Work required: Among the lines of the records below, copy those that hold the word "circle".

☆ ☆ ☆ ☆ ☆

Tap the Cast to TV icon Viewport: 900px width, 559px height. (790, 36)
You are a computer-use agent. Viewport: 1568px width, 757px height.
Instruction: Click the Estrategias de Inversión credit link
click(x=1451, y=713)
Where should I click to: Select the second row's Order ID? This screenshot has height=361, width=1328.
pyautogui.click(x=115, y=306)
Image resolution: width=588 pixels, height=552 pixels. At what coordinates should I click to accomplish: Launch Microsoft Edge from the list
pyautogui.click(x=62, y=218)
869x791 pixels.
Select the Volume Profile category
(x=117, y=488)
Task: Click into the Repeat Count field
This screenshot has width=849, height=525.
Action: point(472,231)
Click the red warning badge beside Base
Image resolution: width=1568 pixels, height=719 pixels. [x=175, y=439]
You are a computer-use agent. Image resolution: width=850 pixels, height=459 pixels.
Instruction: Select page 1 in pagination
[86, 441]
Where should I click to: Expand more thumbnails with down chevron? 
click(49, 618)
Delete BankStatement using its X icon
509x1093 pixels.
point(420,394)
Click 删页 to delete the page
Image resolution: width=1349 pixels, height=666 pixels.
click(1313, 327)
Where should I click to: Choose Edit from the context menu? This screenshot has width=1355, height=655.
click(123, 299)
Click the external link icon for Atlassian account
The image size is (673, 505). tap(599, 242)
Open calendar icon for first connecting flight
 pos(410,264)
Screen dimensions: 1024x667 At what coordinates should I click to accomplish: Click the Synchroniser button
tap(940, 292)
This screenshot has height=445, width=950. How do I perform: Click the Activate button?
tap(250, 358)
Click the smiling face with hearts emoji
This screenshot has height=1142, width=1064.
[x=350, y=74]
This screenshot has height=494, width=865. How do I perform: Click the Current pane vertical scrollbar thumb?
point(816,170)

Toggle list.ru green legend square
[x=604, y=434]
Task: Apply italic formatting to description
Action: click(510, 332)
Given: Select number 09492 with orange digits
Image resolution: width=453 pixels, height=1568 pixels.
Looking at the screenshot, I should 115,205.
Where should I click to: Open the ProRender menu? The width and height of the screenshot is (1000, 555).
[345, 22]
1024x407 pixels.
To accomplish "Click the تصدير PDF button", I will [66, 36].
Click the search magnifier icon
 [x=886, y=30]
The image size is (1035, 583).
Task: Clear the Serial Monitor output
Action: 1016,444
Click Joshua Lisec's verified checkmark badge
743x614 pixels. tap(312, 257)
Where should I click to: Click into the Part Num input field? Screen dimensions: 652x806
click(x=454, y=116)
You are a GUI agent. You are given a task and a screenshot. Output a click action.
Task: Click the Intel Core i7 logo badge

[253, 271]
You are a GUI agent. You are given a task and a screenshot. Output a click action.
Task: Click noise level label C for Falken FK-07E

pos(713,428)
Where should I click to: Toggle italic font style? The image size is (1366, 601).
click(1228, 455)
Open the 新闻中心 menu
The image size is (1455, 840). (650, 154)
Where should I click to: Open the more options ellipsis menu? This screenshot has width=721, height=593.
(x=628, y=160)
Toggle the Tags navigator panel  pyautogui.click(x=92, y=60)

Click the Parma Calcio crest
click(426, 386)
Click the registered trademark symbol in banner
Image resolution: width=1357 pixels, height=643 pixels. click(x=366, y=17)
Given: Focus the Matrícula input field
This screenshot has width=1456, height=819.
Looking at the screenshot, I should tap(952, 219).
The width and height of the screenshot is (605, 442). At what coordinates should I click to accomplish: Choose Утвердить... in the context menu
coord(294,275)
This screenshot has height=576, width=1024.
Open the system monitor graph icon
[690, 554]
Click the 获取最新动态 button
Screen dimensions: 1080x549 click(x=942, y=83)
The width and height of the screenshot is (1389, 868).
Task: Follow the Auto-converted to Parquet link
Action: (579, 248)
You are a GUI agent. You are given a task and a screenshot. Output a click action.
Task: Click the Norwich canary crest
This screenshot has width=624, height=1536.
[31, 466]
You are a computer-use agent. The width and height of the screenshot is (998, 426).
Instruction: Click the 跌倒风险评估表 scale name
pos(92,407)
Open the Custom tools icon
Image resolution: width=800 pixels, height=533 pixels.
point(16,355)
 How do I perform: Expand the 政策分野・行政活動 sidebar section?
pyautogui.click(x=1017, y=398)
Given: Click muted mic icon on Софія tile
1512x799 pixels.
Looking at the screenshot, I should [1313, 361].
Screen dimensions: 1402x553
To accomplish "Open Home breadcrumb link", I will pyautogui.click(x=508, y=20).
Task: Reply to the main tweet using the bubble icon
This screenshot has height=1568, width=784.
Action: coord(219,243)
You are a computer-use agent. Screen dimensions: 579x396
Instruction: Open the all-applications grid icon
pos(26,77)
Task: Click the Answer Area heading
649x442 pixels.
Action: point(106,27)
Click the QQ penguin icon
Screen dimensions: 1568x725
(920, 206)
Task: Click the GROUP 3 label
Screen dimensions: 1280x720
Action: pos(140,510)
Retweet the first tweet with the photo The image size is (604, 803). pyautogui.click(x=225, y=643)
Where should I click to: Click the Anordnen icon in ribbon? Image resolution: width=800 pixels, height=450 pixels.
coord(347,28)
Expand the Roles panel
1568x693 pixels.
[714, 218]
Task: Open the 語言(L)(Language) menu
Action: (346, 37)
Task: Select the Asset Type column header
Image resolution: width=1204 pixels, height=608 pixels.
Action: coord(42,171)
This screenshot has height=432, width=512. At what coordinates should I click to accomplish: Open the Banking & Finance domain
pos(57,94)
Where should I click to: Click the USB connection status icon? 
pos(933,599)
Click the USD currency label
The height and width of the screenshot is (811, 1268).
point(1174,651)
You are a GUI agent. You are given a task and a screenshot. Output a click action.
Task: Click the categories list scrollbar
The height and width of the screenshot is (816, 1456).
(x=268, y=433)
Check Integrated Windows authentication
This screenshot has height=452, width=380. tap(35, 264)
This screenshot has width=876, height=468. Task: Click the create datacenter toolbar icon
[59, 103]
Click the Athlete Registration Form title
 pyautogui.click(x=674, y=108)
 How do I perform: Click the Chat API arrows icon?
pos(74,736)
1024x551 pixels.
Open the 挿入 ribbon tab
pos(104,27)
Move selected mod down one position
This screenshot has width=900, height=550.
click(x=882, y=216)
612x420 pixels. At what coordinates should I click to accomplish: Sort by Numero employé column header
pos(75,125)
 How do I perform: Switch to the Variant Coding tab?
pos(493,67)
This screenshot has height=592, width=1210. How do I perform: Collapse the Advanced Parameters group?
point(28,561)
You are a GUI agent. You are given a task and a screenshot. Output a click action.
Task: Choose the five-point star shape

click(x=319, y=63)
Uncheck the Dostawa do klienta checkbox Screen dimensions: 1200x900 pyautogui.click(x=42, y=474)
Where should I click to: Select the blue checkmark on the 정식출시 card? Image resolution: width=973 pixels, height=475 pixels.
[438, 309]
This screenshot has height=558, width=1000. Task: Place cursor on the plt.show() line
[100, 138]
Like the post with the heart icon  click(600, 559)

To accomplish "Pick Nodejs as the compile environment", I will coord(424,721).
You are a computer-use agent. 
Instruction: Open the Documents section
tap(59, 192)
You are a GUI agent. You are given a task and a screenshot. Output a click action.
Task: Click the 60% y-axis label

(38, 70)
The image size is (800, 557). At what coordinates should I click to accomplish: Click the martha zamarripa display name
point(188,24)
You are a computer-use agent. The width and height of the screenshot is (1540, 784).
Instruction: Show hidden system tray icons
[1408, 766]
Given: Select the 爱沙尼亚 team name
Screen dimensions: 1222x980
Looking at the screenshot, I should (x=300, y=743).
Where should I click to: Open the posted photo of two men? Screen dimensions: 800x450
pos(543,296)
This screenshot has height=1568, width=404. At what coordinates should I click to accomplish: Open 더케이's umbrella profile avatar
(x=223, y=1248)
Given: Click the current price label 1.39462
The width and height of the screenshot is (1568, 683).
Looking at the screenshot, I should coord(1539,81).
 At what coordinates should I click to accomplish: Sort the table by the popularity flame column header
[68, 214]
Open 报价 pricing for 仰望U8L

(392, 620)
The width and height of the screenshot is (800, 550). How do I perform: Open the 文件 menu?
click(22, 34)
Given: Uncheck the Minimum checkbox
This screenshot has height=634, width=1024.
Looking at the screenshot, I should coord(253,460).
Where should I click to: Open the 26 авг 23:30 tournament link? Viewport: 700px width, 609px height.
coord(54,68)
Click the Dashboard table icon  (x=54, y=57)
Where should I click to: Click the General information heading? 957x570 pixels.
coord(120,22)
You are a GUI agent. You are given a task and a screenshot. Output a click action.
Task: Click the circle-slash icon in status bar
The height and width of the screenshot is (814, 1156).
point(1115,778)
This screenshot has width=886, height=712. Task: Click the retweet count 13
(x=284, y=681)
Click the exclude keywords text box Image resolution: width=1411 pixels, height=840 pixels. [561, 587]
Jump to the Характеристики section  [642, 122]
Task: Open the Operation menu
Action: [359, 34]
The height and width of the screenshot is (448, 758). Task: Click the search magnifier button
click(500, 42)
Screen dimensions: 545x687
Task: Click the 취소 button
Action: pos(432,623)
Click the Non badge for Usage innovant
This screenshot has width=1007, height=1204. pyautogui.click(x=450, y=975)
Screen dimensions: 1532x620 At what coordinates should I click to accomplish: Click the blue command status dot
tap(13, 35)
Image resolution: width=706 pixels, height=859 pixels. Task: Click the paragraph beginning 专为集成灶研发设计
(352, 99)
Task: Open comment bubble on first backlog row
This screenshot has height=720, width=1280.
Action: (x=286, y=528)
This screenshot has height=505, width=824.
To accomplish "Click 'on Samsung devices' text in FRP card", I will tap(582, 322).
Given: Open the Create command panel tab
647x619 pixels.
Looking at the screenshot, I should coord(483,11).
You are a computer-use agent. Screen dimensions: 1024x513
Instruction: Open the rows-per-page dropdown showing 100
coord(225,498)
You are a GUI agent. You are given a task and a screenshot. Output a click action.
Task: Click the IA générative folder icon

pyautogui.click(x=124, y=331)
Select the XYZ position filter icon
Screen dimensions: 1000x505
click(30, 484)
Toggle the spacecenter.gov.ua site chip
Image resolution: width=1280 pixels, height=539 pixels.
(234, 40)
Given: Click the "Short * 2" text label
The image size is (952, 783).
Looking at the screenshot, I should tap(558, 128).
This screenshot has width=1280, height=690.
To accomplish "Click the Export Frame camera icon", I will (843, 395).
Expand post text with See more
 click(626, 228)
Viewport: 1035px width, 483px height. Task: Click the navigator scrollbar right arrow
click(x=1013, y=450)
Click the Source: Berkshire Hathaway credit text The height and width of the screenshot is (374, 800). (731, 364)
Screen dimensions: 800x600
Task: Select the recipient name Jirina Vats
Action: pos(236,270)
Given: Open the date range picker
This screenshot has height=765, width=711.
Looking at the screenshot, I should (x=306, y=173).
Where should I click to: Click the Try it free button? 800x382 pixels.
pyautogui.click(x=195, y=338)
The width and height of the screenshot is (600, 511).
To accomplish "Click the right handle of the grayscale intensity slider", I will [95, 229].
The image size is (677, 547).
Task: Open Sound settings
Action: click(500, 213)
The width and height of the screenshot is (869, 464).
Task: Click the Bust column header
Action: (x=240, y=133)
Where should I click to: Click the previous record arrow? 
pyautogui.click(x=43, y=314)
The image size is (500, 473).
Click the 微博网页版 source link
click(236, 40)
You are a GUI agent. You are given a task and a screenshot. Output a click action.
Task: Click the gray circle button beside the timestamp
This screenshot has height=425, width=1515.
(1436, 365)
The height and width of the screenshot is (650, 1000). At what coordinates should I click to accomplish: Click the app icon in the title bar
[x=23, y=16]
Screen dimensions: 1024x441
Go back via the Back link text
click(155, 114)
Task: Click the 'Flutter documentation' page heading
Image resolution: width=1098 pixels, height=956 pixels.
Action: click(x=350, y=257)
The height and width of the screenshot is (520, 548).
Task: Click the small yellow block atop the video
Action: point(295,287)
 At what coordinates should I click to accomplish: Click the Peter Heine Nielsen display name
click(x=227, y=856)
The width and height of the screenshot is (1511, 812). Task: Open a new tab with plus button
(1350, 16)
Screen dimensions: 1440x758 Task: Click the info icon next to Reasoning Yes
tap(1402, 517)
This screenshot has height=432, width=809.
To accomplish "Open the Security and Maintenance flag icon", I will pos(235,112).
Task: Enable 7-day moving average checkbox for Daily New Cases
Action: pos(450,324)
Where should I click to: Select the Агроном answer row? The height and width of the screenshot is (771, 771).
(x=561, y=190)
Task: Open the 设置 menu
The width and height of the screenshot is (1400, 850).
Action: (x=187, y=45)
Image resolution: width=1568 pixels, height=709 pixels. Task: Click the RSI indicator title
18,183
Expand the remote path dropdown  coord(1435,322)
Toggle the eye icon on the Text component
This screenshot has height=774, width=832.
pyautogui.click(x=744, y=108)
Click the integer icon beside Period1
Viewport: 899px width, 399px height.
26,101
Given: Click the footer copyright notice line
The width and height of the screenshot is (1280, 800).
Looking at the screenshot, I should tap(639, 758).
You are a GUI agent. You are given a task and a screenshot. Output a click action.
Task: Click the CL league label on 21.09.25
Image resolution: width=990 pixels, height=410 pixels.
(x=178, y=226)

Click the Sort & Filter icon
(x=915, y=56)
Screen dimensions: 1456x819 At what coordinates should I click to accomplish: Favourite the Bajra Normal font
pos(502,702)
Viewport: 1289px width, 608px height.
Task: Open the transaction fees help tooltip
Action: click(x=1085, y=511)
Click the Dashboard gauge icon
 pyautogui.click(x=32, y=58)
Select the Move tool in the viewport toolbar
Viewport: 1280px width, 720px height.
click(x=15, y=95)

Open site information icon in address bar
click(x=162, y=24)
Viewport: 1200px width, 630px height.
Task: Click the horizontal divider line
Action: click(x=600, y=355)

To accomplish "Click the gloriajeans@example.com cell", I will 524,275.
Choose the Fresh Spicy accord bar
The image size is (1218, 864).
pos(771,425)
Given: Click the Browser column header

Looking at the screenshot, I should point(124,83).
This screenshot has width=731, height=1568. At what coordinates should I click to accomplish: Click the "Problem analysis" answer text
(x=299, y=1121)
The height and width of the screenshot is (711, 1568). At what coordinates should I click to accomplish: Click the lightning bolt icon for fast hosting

☆ ☆ ☆ ☆ ☆

Written answer:
Task: Click the circle-slash icon in status bar
Task: Click the gray circle button beside the timestamp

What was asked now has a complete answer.